Cora's managing scared and painting himself into corners with his reliever usage. On Aug. 26, he continued with Whitlock, Richards, Barnes with the Sox up 10-2.
On the 27th, he did fine. (Despite a screwball lineup and committing lead-off to a callup.)
On the 28th, he used everyone, knowing Houck was starting the next day. By the end of the day he'd traded a coin-flip extra innings win for a gassed pen with a 4 inning starter the following day.
And then he got a no-hitter through 6. . .and couldn't land the plane.
Last night he had Sawamura up along with Espinal - but thankfully, he just let Espinal finish since the A.C. Aggressively ran aground somewhere south of Fairbanks.
I will say I agree with Romine about Cora's usage of the pen the since the ASB. I've mentioned this before, but I think Cora smartly spreads innings and position player starts around the first half of the season. I think this is important for several reasons which I won't go into here, but they're obvious. However, Cora's has had two big left feet, certainly in the last month at least, when the team needed to kick things into a different gear. Of course there's been worse than a regression to the mean with the bullpen, so in some instances he's just had bad choices (like last night). Then again, the fraying of the pen is partly attributable to his quick triggers all around, burning too many arms in too many games too often.

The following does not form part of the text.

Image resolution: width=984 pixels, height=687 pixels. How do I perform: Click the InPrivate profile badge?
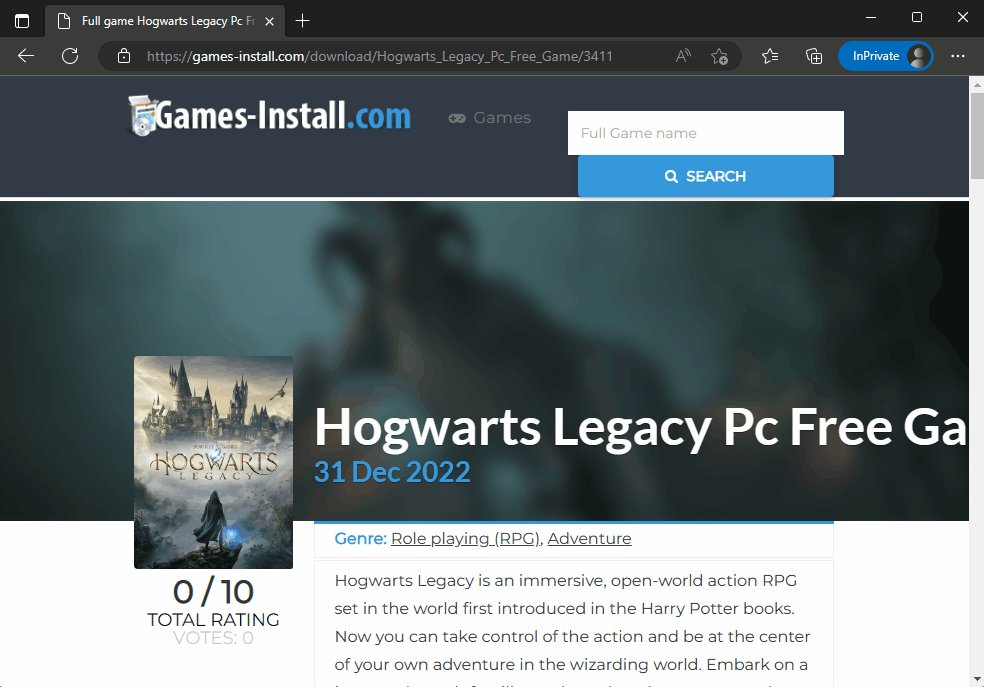(885, 55)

An example would the game 7/28, Romine refers to above. Pulling Whitlock then burnt Perez and subsequently, and more importantly, Ottavino. It made no sense to put Perez in there (did anyone really think he's finish the inning?).
The quick triggers of Houck and Pivetta, famously, in the front games of doubleheaders when both were cruising on low pitch counts (73 and 58 respectively), caused all kinds of cascading troubles. (We see Cora has kind of learned his lesson there, by stretching both those guys in subsequent games, though ironically he pushed them when they weren't exactly cruising, revealing maddeningly brilliant reverse instincts, or the troubling penchant for overcompensation ...). There are many other examples, and I'll say, on the honor system, these are not hindsight criticisms on my part.
Then again, like, Barnes is now terrible and before he was playing at an all-star level. Had he maintained his first half performance, the whole season looks different right now. Sawamura, Taylor, and Ottavino, all looked stellar for a long stretches, and all are wobbly now.
I guess my point is, both things are true. Cora over taxed them, and has made a whole host of dubious decisions along the way, AND, well, some guys have regressed so much, that their drop off can't be attributable purely to usage. It's just a shit sandwich combo platter feedback loop of epic proportions.
And now COVID. So ... they only answers, it seems, are getting longer starts (and Cora learning how to ride out or not ride out a starter given his work THAT DAY, rather than just making formulaic - or compensatory - switches), and letting the young talent try to rise to the occasion.